Approximately 40% of Soy in Brazil Followed by Double Crop Corn

Author: Michael Cordonnier/Soybean & Corn Advisor, Inc.

The trend in Brazil in recent years has been for farmers to be more productive with the land that has already been cleared instead of clearing more land. It allows for more sustainable crop production while decreasing the level of deforestation. Brazilian researchers and farmers have already made great strides in sustainability by producing three quarters of Brazil's corn as a double crop following soybeans.

Brazilian scientists have developed short-cycle soybean and corn varieties adopted to the tropical environment in central Brazil allowing for more of the soybeans to be followed by a second crop of corn.

During the 2022/23 growing season, safrinha corn was planted on approximately 40% of the soybean acreage in Brazil. The state of Mato Grosso had the highest percentage soybeans followed by corn at 64.2% followed by Mato Grosso do Sul at 60.4%. This double crop system prevented millions of hectares of land being cleared to produce corn.

A typical farm in Mato Grosso might produce 3,500 kg/ha of soybeans (52 bu/ac) followed by producing 6-7,000 kg/ha of corn (95 to 111 bu/ac). The municipality of Sorriso in central Mato Grosso has the largest soybean acreage and safrinha corn acreage of any municipality in Brazil.
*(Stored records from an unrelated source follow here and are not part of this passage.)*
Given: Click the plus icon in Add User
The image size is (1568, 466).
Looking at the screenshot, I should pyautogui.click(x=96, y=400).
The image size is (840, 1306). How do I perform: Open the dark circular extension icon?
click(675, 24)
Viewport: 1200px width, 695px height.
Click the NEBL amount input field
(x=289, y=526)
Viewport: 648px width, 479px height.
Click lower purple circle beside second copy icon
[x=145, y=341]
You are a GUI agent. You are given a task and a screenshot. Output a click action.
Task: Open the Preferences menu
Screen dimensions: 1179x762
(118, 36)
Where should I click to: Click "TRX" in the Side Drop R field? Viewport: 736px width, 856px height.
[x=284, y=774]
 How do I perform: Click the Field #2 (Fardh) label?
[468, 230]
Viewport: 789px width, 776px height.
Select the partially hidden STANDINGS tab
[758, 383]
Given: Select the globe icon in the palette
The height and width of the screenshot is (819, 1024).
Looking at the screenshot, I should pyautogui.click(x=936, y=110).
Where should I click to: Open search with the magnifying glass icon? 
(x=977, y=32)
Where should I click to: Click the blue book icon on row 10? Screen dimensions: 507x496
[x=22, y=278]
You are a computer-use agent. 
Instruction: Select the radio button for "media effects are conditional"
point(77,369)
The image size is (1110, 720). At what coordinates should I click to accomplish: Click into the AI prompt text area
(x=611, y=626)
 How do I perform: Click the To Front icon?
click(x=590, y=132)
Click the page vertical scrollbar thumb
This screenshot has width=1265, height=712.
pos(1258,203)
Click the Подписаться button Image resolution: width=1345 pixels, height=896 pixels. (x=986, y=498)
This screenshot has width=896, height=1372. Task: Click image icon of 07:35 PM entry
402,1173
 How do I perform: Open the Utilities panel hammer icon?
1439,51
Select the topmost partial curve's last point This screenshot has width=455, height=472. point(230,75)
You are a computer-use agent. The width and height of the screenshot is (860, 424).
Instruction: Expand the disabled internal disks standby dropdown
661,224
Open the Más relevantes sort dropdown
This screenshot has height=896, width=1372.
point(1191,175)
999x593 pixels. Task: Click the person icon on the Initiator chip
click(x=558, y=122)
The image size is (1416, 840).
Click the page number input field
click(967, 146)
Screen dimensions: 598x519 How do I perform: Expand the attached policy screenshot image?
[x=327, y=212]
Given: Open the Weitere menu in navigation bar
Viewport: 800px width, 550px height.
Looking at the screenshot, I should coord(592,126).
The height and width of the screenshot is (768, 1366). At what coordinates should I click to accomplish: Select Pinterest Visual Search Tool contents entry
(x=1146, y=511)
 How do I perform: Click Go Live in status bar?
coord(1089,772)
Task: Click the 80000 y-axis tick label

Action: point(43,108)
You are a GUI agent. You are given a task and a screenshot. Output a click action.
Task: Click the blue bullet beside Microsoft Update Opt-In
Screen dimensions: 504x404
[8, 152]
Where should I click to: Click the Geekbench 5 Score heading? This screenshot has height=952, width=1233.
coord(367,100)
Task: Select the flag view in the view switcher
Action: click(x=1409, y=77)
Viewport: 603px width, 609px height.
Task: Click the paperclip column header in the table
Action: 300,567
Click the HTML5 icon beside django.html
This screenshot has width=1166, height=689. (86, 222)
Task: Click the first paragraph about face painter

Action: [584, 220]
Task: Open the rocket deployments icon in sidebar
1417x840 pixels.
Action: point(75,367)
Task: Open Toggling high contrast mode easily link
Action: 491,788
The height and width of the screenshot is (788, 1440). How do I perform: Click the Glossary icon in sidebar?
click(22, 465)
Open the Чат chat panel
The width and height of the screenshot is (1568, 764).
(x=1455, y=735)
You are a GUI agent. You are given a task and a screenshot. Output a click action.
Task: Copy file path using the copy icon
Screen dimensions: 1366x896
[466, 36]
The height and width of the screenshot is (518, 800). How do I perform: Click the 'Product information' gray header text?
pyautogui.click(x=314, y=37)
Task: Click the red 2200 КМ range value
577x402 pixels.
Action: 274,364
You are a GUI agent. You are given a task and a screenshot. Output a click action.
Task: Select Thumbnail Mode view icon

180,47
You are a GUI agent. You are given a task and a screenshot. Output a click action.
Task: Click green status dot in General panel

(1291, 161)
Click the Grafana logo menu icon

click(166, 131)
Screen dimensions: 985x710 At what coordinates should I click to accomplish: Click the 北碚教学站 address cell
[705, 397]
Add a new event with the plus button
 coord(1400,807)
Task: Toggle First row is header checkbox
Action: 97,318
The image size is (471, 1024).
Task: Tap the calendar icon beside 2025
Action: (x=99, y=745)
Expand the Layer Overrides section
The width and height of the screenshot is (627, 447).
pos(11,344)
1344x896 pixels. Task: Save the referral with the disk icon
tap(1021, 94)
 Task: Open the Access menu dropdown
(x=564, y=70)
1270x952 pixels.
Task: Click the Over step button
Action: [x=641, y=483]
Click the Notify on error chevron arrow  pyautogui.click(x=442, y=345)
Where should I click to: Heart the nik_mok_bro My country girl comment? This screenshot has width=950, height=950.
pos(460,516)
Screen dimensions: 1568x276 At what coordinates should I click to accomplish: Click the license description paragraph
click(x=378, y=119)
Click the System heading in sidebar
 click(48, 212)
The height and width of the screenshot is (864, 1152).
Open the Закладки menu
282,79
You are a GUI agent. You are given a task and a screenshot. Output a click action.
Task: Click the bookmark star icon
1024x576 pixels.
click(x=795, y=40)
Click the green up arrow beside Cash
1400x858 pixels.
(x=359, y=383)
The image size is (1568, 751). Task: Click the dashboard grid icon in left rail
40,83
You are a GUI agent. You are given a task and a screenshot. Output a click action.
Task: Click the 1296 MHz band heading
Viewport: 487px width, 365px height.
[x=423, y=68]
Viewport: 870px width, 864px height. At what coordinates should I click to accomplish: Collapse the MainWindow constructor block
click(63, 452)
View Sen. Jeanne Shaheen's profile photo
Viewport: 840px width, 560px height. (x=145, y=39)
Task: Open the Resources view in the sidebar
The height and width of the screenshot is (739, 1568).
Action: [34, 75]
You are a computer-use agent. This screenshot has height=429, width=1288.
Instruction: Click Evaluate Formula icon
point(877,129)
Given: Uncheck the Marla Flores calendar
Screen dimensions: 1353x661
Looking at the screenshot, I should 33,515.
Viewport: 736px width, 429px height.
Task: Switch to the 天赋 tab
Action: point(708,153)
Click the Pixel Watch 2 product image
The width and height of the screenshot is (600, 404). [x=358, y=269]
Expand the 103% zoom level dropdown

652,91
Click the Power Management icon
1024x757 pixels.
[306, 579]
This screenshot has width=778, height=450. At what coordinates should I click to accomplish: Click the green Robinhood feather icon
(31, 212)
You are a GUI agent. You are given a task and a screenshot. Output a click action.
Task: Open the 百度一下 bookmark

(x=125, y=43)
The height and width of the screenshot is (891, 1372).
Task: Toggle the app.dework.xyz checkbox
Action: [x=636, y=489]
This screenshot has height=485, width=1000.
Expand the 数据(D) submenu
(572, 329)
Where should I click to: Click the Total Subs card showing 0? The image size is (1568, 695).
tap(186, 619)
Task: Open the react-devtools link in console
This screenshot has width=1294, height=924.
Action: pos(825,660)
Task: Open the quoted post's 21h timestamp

Utilizing short cycle crops and irrigation, it is becoming more feasible to produce two or even three crops per year in the cerrado region of central Brazil. Irrigation allows farmers to continue producing crops during the annual dry season (June to September) when the temperatures are suitable for crop production, but rainfall is absent.

The Brazilian national agricultural research service, Embrapa, has laid out a schedule on how to produce three crops per year in central Brazil. Start by planting early maturing soybeans as soon as possible after September 15th, which is the first day most farmers in Mato Grosso are allowed to plant soybeans.

Those soybeans could then be harvested in late December or early January and immediately followed by planting early maturing corn. The corn could then be harvested by late May or early June. For the third crop, there could be a variety of choices such as dry beans, grain sorghum, millet, sesame, or wheat. The third crop would be harvested in early September before the next soybean crop is planted.

This planting scheme looks feasible on paper, but in reality, it would require a high level of management skill and a hefty dose of good luck. The biggest problem might be wet weather during the soybean harvest. Late December and early January can be the peak of the rainy season in central Brazil. If the soybean harvest is delayed for two weeks due to wet weather, then there would probably not be enough time for the third crop.

The environmental impact of these double cropping systems is tremendous. It greatly reduces deforestation while allowing for increased grain production in areas that have already been cleared, which is what many consumers in the world are demanding. Additionally, most of the expansion of soybean acreage in Brazil is the result of the conversion of degraded pastures to row crop production.